When someone learning Racket is confused by the documentation, or can't find documentation for something, should the *recommended standard practice* be to ask on the `racket-users` email list?

That gets the person a prompt informal answer/discussion, the discussion also informs other people, it captures the valuable "supply of ignorance" information about something confusing/unaddressed, it might be less a distraction to the enthusiastic person than making a bug report is, it might get the person engaged with the community on the email list, and it might provide more fodder for engaging others in answering questions on the email list (as already happens).

(Before, I suggested that they should buffer up notes of what they found confusing, thinking of that as less an interruption than making bug reports, but I wasn't thinking enough about that problem.  I'm liking a practice something like "try the documentation and Google, then ask on the email list", which I think has served everyone well.)

What you need to do
1. For the post on Racket documentation questions, decide whether each statement agrees with it, answering yes or no and quoting the deciding words: (a) Asking on the email list might draw the person into the community there. (b) The writer earlier suggested that learners file bug reports right away. (c) The practice the writer now favors begins with trying the documentation and Google.
2. Answer these questions from the post on Racket documentation questions:
(a) What valuable information does the post say asking on the list captures?
(b) What did the writer earlier suggest learners should buffer up?
(c) Which email list does the post name?
The lines after this text are not needed for any of this.

Data extract
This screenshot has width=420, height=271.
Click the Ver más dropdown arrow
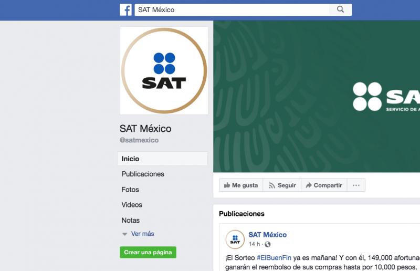pos(124,234)
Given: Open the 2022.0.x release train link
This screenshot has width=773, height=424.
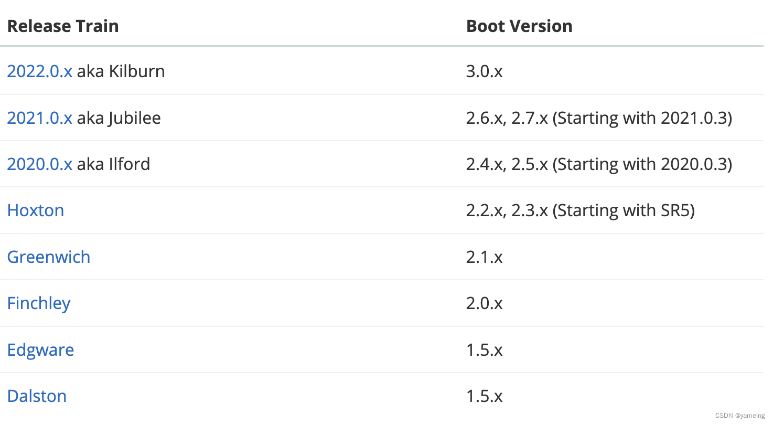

Answers
1.
(a) Yes: "it might get the person engaged with the community on the email list"
(b) No: "Before, I suggested that they should buffer up notes of what they found confusing, thinking of that as less an interruption than making bug reports"
(c) Yes: "try the documentation and Google, then ask on the email list"

2.
(a) The "supply of ignorance" information about something confusing or unaddressed.
(b) Notes of what they found confusing.
(c) The racket-users email list.